Melvin Williams (born February 2, 1979) is an American former professional football player who was a defensive end for two seasons in the National Football League (NFL) with the New Orleans Saints and San Francisco 49ers. He was selected by the Saints in the fifth round of the 2003 NFL draft after playing college football for the Kansas State Wildcats. Williams was also a member of the Miami Dolphins, Washington Redskins and New Orleans VooDoo.

==Early life==
Melvin Williams was born on February 2, 1979, in St. Louis, Missouri. He was a three-year letterman in both football and basketball at Mehlville High School in Mehlville, Missouri. As a junior in 1995, he recorded 68 solo tackles, 48 assisted tackles, and 11 sacks on defense while also catching nine touchdown passes as a tight end on offense. As a senior in 1996, Williams totaled 78 solo tackles, 16 sacks, five forced fumbles, three fumble recoveries, three interceptions, and 18 receptions for 400 yards and eight touchdowns. He earned first-team all-state honors his senior year. He averaged 19.2 points per game and 10.8 rebounds per game his junior season in basketball. He finished his basketball career as the school's all-time leading scorer.

==College career==
Williams originally signed to play college football for the Kansas State Wildcats of Kansas State University in 1997 but did not enroll until spring 1998. He was redshirted in 1998, and was a four-year letterman from 1999 to 2002. He earned Associated Press third-team All-Big 12 honors his senior year in 2002.

==Professional career==
Williams was selected by the New Orleans Saints in the fifth round, with the 155th overall pick, of the 2003 NFL draft. He signed with the Saints on June 16, 2003. He played in 14 games, starting two, for the Saints during his rookie year in 2003, recording six solo tackles, six assisted tackles, and one pass breakup. Williams was waived on October 4, 2004.

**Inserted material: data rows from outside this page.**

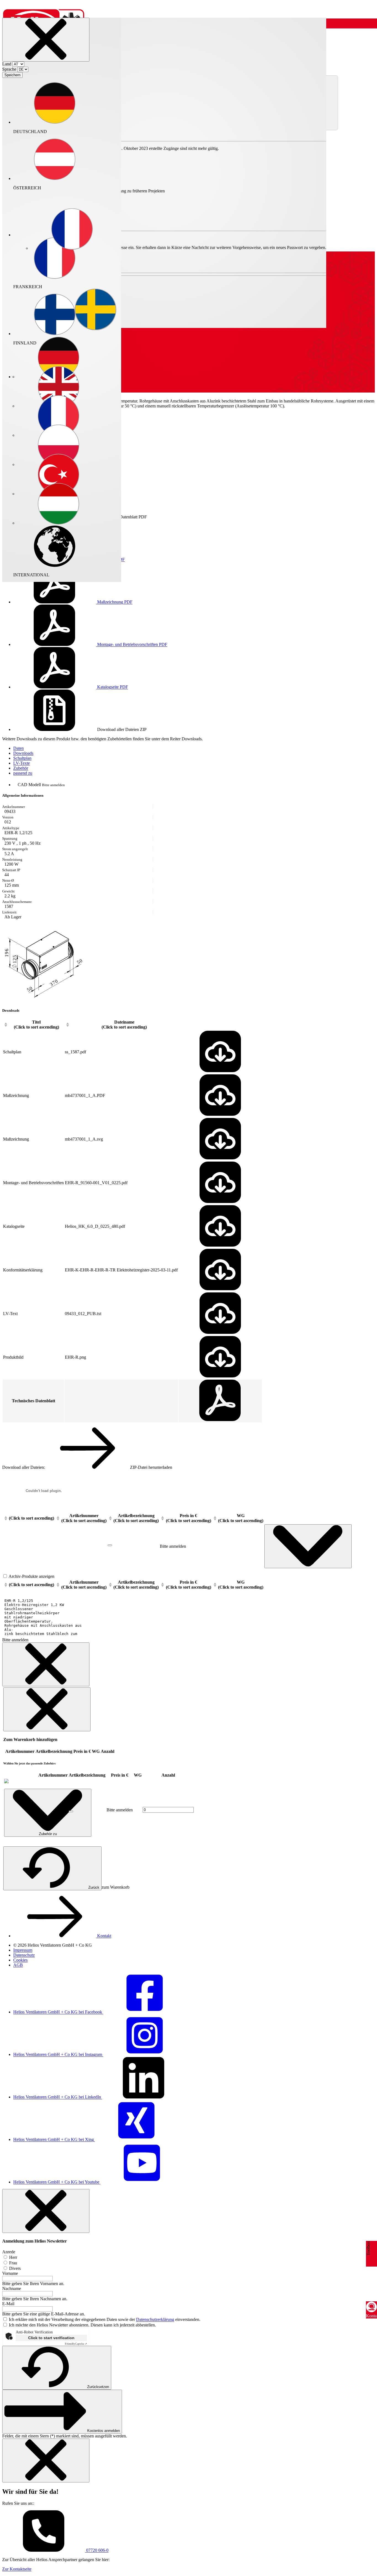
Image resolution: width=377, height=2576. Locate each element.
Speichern (12, 75)
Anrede (8, 2251)
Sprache (9, 69)
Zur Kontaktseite (16, 2569)
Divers (14, 2268)
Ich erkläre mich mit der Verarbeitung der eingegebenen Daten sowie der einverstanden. (104, 2319)
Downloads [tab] (23, 753)
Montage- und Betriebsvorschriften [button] (131, 644)
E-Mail (8, 2303)
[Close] (45, 40)
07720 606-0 (96, 2550)
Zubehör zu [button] (48, 1834)
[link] (6, 1781)
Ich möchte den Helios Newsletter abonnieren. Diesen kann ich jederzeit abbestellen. (82, 2325)
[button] (72, 229)
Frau (12, 2262)
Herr (12, 2257)
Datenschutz (24, 1955)
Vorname (10, 2273)
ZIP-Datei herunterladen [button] (150, 1467)
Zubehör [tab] (20, 768)
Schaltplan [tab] (22, 758)
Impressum (22, 1950)
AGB (18, 1965)
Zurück (93, 1887)
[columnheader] (33, 1024)
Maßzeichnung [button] (114, 602)
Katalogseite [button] (112, 687)
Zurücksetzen (98, 2387)
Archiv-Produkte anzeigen (31, 1576)
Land (6, 64)
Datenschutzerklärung (155, 2319)
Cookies (20, 1960)
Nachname (11, 2288)
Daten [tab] (18, 748)
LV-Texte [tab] (21, 763)
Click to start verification (51, 2338)
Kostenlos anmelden (103, 2431)
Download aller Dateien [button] (121, 729)
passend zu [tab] (22, 773)
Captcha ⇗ (76, 2343)
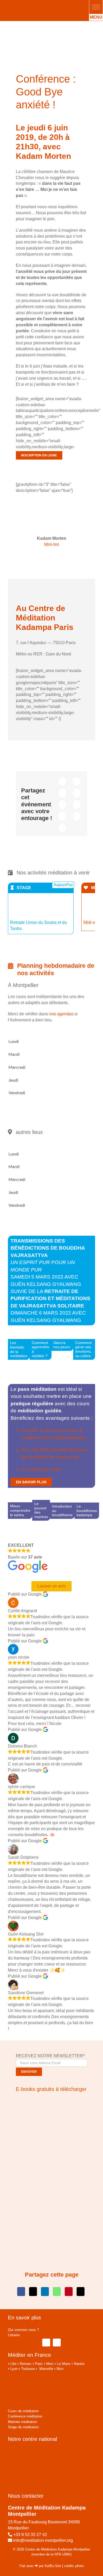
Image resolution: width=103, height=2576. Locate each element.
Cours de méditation (23, 2411)
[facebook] (46, 2342)
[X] (76, 781)
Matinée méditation (22, 2422)
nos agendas (61, 1014)
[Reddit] (62, 793)
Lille (13, 2364)
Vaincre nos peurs (61, 1345)
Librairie (14, 2335)
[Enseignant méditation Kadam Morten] (51, 501)
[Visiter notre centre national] (39, 2450)
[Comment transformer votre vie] (49, 2100)
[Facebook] (62, 781)
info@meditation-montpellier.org (42, 2540)
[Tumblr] (76, 804)
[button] (96, 7)
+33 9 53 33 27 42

Williams was claimed off waivers by the San Francisco 49ers on October 5, 2004. He was waived on October 19, re-signed on November 3, and waived again on November 13, 2004. Overall, he played in three games for the 49ers during the 2004 season, totaling three solo tackles, one assisted tackle, and three pass breakups.

Williams was claimed off waivers by the Miami Dolphins on November 15, 2004. He was soon released on November 23, 2004, before appearing in any games.

Williams signed with the Washington Redskins on December 29, 2004, but was released two days later. He re-signed with the Redskins on January 3, 2005. He was placed on injured reserve on August 18, 2005, and spent the entire season there. Williams became a free agent after the 2005 season.

Williams was signed by the New Orleans VooDoo of the Arena Football League on January 9, 2007. He was placed on injured reserve on
February 16. He was activated on March 30, 2007. Williams played in nine games for the VooDoo during the 2007 season, recording five solo tackles, one assisted tackle, one forced fumble, three fumble recoveries, and one blocked kick.

==Personal life==
Williams' brother, Turelle, also played football at Kansas State.